About Adoptee Rage

Statistics Identify large populations of Adoptees in prisons, mental hospitals and committed suicide.
Fifty years of scientific studies on child adoption resulting in psychological harm to the child and
poor outcomes for a child's future.
Medical and psychological attempts to heal the broken bonds of adoption, promote reunions of biological parents and adult children. The other half of attempting to repair a severed Identity is counselling therapy to rebuild the self.

Wednesday, January 28, 2015

The Provisional Primary Attachment Deprived in the Adopted Child


The Provisions of the Primary Attachment Bond, and the Deprived in the Adopted Child

The most important tenet of attachment theory is that an infant needs to continue the developmental relationship with the primary attachment caregiver (the biological mother) for the child’s successful social and emotional development, and in particular for learning how to effectively regulate their feelings through genetic mirroring.
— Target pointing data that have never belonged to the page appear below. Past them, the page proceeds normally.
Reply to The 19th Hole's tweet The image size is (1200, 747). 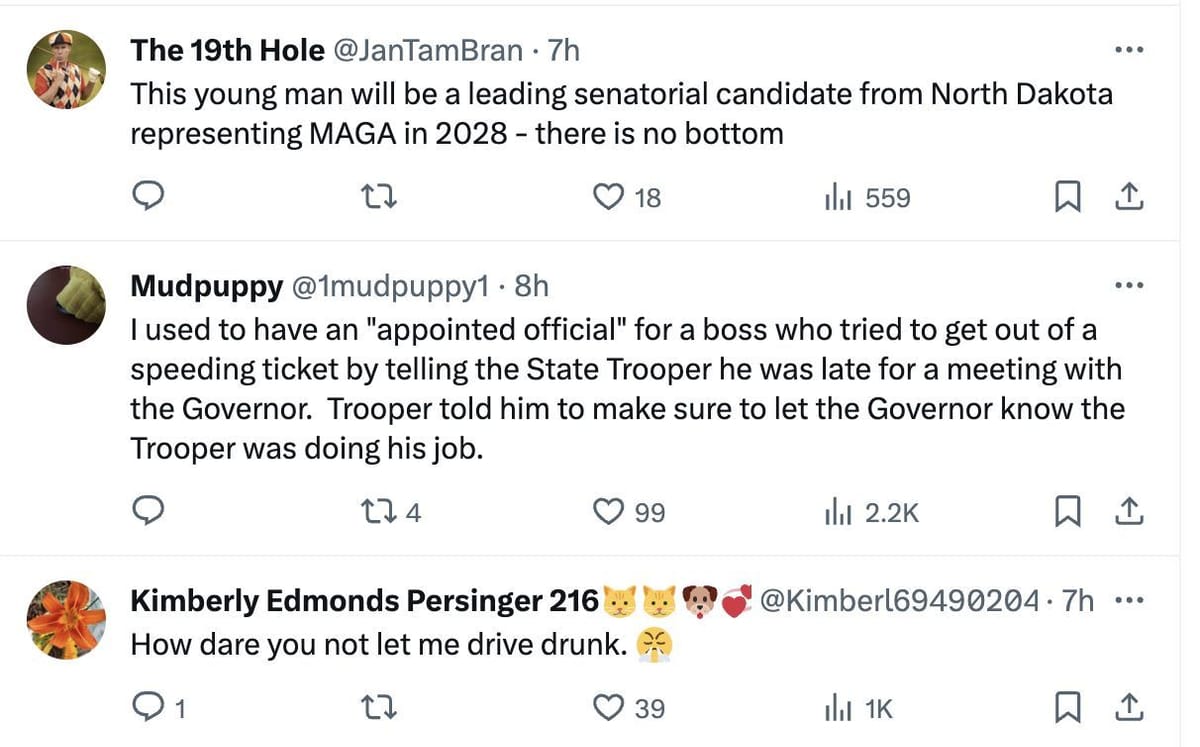pyautogui.click(x=149, y=198)
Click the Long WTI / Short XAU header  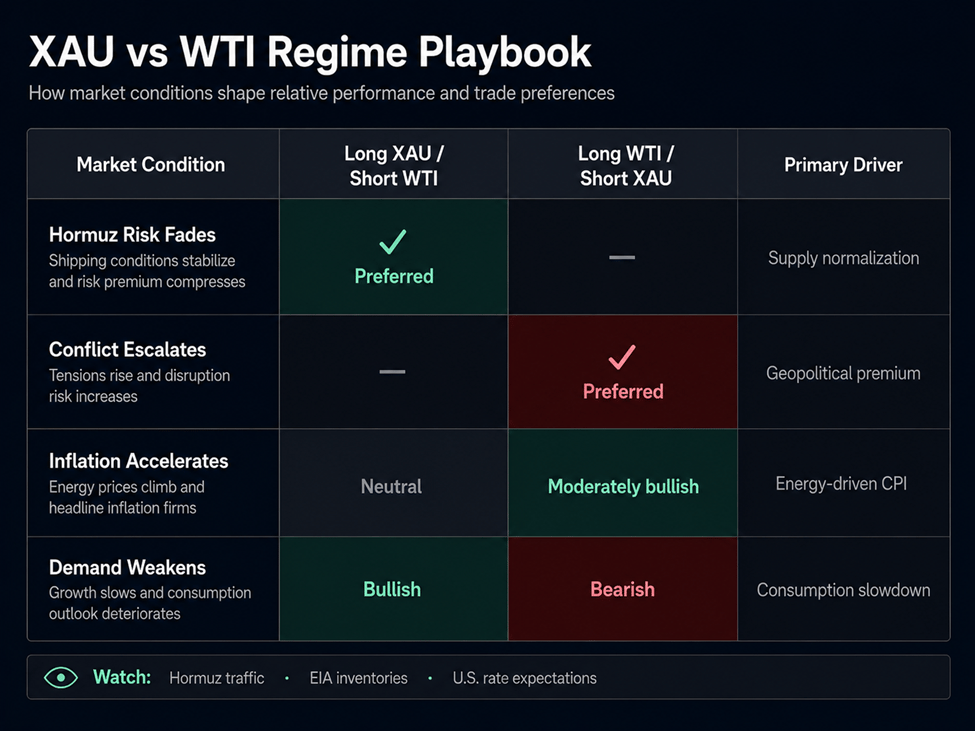[x=626, y=165]
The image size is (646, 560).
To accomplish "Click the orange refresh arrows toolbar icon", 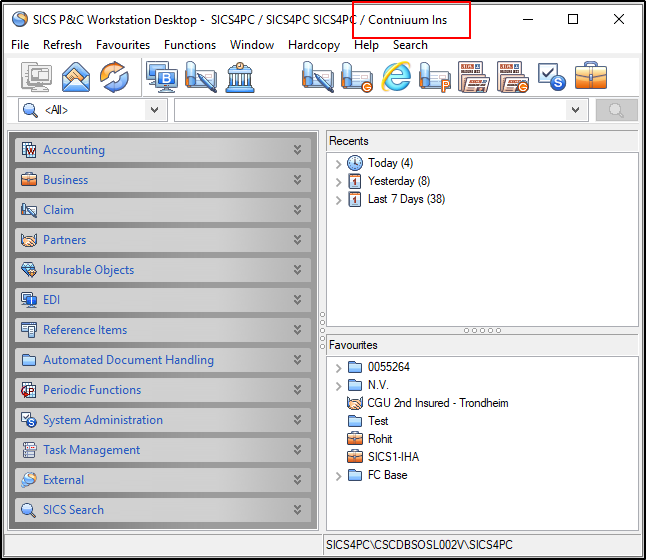I will (114, 77).
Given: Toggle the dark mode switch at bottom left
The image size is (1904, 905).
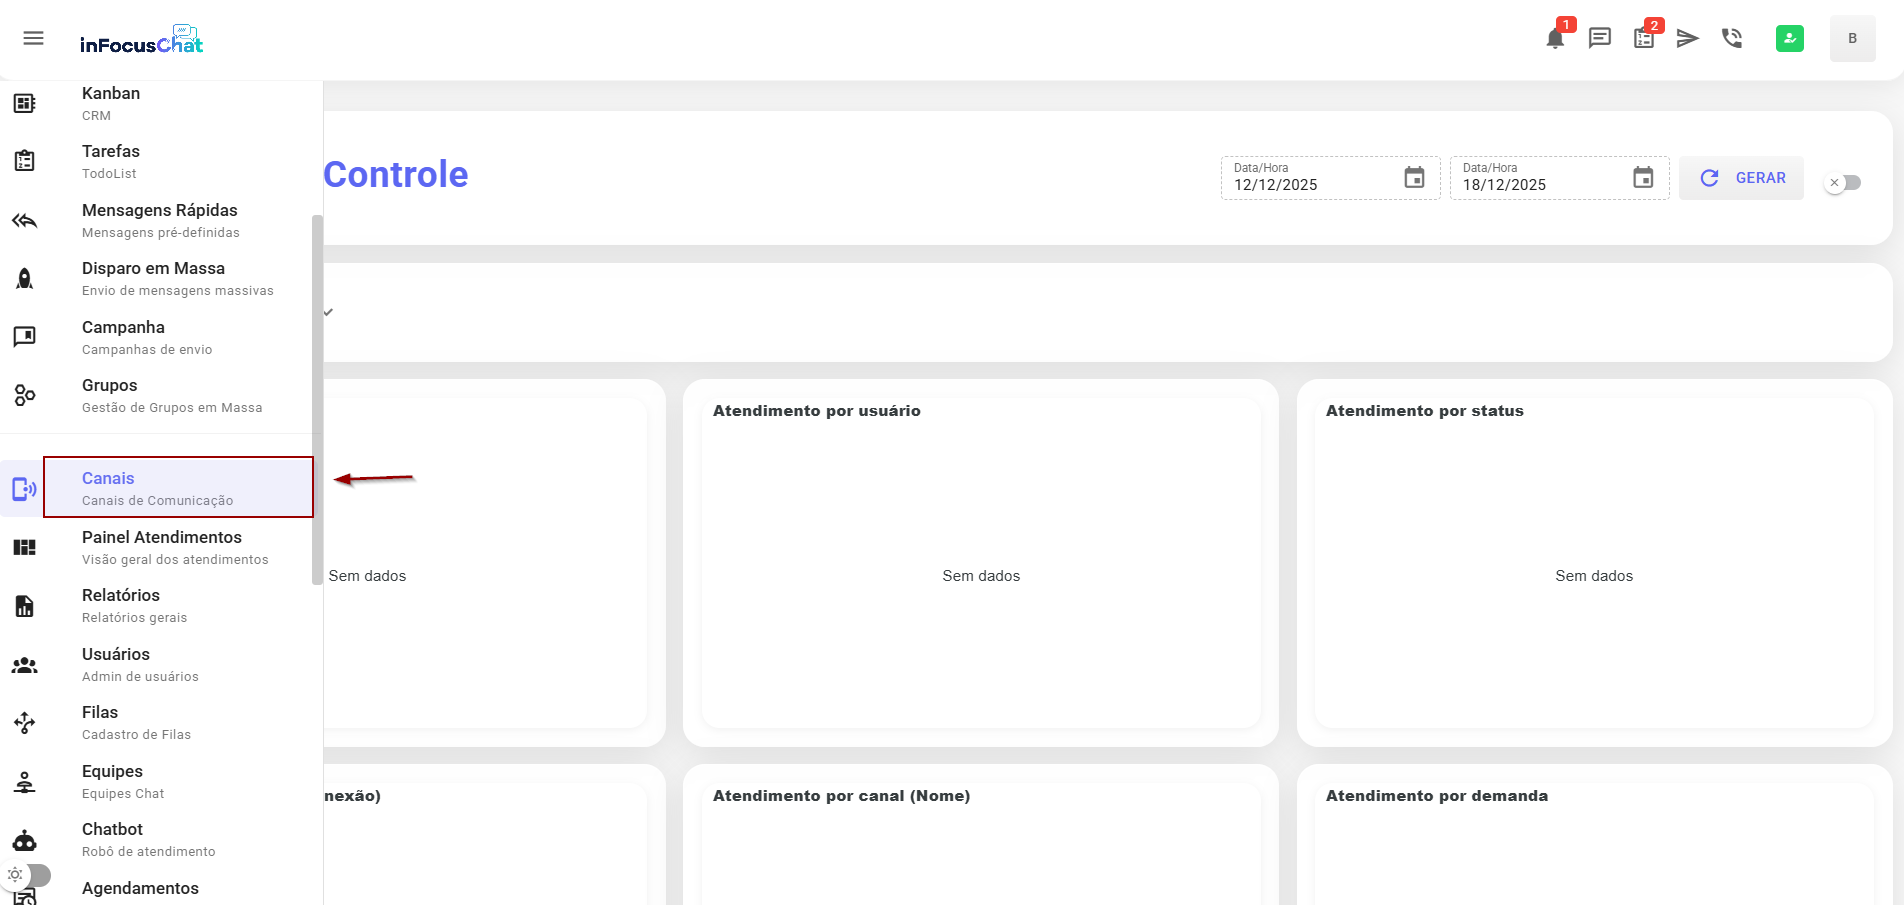Looking at the screenshot, I should [x=26, y=875].
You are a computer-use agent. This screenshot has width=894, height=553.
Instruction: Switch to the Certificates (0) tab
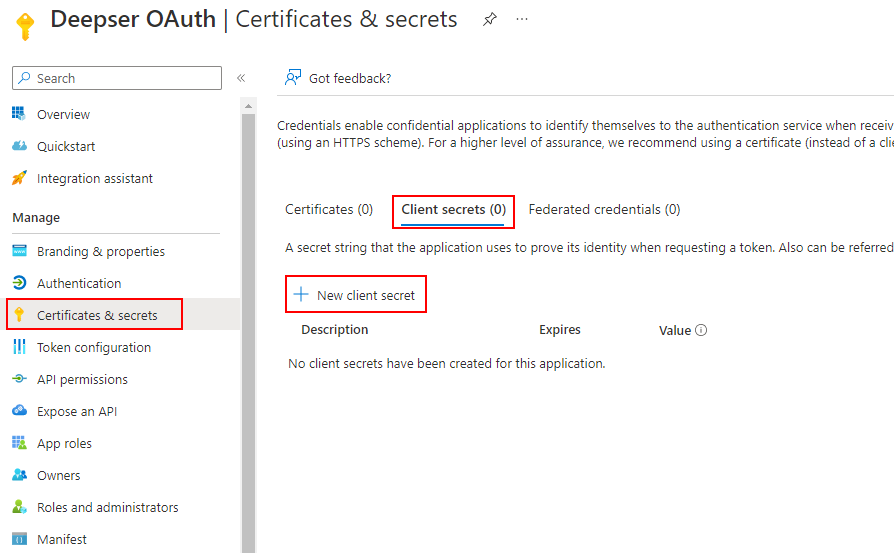[329, 210]
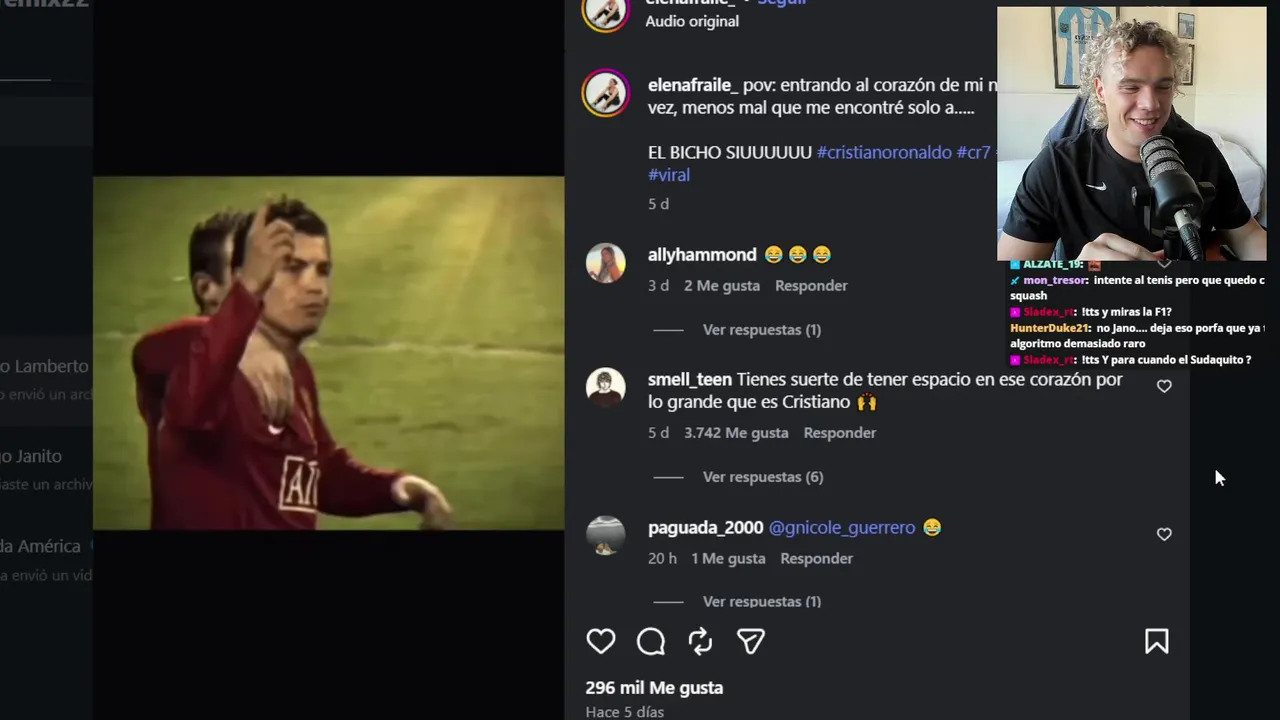
Task: Like the post with the heart icon
Action: coord(601,641)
Fathers or any other individuals, are equally likely to become principal attachment figures if they provide most of the child care and related social interaction. In the presence of a sensitive and responsive caregiver, the infant will use the caregiver as a “safe base” from which to explore. It should be recognized that “even sensitive caregivers get it right only about 50 percent of the time. Their communications are either out of synch, or mismatched. There are times when parents feel tired or distracted. The telephone rings or there is breakfast to prepare. In other words, attuned interactions rupture quite frequently. But the hallmark of a sensitive caregiver is that the ruptures are managed and repaired.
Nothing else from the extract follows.